Großer Finanzplatz, große Verantwortung

Im Fall Shah wäre eine Warnung aus Luxemburg in Kopenhagen bares Geld wert gewesen: Die dänische Steuerbehörde zahlte noch im Juli 2015 500 Millionen Dollar an das Netzwerk des Briten aus. Und man stelle sich vor: Luxemburg hätte positive Schlagzeilen in einer Steueraffäre gemacht.

Hätte, hätte, Fahrradkette. War aber nicht so. Der Grund: Luxemburg ist zwar ein bedeutender Finanzplatz, doch die Verantwortung, die damit einhergeht, nehmen weder die Politik, noch die Wirtschaft ernst. Trotz aller Beteuerungen, man wolle einen sauberen Finanzplatz: Im Zweifel will niemand es so genau wissen.

Enormer Aufholbedarf

2017 musste jeder Steuerbeamte pro Jahr im Schnitt 1.200 Steuererklärungen von Unternehmen prüfen. Bei den Beteiligungsgesellschaften schaue man deshalb nur, ob das Prinzip stimme, aber nicht jede einzelne Einnahme, erklärte der frühere Steuerdirektor Guy Heintz gegenüber dem „Luxemburger Wort“.

Noch desolater ist die Lage bei der „Cellule de renseignement financier“, die Finanzdienstleister über Verdachtsfälle von Geldwäsche und Terrorismusfinanzierung informieren müssen. Dort arbeiten 20 Personen, davon fünf Magistrate und acht Finanzanalysten, die jährlich über 30.000 Meldungen (Stand 2016) bearbeiten. Zwar soll die Anti-Geldwäsche-Einheit um einen weiteren Magistrat verstärkt werden, doch Staatsanwalt Jean-Paul Frising warnte, es sei alles andere als eine attraktive Karriere.

Dass solche Fälle immer wieder möglich sind, ist problematisch für alle Unternehmen und Investoren, die ehrliche und seriöse Geschäfte am Finanzplatz machen.“

Die Finanzaufsichtsbehörde CSSF und auch die Steuerverwaltung stellten in den letzten Jahren massiv Personal ein. Das ist ein wichtiger Impuls von Finanzminister Pierre Gramegna (DP).

Doch die Risiken sind enorm und der Nachholbedarf riesig. Ein weiteres Beispiel: In einer der größten Geldwäsche-Affären weltweit floss fast eine halbe Milliarde Euro über eine Bank in Luxemburg.
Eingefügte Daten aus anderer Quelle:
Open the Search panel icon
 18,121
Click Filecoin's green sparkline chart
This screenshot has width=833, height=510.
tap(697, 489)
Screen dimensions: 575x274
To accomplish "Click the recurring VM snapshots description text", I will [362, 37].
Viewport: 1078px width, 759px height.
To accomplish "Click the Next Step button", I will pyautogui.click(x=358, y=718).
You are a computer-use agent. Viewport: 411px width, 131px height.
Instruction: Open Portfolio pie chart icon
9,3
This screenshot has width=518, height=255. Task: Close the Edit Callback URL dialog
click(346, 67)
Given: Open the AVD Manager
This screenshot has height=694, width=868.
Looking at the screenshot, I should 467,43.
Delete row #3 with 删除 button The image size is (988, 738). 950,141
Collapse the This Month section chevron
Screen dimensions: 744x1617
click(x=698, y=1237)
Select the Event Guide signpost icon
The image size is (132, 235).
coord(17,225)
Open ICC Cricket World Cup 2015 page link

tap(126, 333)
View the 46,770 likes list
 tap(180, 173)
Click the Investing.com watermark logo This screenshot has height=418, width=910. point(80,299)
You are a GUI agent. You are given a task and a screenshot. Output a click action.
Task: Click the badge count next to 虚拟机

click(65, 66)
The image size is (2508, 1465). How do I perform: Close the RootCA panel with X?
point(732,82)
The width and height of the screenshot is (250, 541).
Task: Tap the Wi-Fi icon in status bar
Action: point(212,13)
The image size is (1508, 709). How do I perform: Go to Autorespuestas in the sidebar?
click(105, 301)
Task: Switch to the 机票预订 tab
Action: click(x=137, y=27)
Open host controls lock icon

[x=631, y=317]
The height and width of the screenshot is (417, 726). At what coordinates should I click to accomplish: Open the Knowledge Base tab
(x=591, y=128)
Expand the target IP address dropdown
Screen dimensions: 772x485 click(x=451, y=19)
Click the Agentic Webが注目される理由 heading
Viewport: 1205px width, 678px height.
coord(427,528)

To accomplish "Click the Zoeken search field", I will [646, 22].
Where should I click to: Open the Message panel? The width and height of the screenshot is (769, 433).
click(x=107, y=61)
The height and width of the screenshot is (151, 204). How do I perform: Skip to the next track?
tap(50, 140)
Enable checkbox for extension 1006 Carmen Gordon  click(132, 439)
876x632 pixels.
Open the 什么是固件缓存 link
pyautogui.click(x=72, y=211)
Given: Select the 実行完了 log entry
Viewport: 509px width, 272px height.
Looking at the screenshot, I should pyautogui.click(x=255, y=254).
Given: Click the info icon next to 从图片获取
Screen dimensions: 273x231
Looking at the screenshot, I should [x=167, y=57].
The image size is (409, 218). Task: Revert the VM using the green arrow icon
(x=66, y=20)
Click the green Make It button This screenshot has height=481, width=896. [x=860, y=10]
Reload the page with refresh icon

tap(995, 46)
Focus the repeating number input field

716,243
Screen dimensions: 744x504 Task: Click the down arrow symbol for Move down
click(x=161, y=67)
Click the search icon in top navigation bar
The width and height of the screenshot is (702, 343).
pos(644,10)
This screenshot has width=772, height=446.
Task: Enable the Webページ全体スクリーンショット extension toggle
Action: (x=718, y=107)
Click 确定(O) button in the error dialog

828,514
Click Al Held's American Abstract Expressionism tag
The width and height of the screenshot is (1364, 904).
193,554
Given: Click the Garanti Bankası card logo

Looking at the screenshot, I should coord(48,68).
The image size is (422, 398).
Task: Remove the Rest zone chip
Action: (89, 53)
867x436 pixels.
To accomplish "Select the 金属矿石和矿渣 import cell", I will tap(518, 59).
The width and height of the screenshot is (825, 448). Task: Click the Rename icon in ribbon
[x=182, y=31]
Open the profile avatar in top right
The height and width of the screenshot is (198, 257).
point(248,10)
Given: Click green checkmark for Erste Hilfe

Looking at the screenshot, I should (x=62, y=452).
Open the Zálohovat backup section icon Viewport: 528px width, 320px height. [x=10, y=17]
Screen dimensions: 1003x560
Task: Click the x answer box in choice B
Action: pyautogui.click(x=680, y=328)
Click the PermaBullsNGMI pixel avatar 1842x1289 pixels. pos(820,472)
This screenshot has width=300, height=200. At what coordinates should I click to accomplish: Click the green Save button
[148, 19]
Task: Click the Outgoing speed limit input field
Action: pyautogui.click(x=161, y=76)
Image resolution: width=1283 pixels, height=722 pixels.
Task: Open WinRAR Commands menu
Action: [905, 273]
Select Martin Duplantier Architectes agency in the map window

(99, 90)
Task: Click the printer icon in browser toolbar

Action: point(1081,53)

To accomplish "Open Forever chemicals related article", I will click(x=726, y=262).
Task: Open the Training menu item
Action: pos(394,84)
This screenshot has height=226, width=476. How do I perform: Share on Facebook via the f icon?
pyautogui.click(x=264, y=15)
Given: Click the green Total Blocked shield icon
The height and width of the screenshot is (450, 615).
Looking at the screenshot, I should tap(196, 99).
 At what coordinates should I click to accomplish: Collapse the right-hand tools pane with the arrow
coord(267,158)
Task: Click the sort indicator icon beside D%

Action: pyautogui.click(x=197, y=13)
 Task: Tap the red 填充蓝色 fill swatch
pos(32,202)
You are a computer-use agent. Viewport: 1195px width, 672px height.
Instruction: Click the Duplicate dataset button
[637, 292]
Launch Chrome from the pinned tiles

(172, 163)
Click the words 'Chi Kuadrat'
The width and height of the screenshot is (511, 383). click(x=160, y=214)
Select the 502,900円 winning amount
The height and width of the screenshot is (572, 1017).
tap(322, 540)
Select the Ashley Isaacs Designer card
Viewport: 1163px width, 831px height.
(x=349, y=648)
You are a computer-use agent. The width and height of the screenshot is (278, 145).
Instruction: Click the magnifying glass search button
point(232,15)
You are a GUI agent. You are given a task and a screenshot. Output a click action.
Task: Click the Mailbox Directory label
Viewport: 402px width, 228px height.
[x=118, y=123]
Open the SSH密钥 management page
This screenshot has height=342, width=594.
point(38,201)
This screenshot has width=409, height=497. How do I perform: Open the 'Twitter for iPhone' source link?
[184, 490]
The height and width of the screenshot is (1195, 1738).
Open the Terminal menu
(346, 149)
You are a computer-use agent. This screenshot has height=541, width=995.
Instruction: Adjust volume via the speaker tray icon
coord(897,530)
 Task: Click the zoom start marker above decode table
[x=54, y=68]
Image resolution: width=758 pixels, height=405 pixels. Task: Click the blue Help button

Der Ruf ist alles, was Luxemburg hat

Dass solche Fälle immer wieder möglich sind, ist problematisch für alle Unternehmen und Investoren, die ehrliche und seriöse Geschäfte am Finanzplatz machen. Ihnen – der überwältigenden Mehrheit – droht, dass jede Beziehung zu Luxemburg für hochgezogene Augenbrauen bei Geschäftspartnern und ausländischen Behörden sorgt. Und das ist für Luxemburg ein untragbares Risiko.

Es sollte ein Lektion sein, dass Sanjay Shah so unbeschwert seinen Geschäften in Luxemburg nachgehen konnte. Ja, auch in anderen Ländern waren Banken, Anwälte und Investoren an Cum-Ex-Geschäfte beteiligt. Doch der Finanzplatz und sein Ruf sind das Herz der Luxemburger Wirtschaft. Jede Herzrhythmusstörung kann tödlich sein.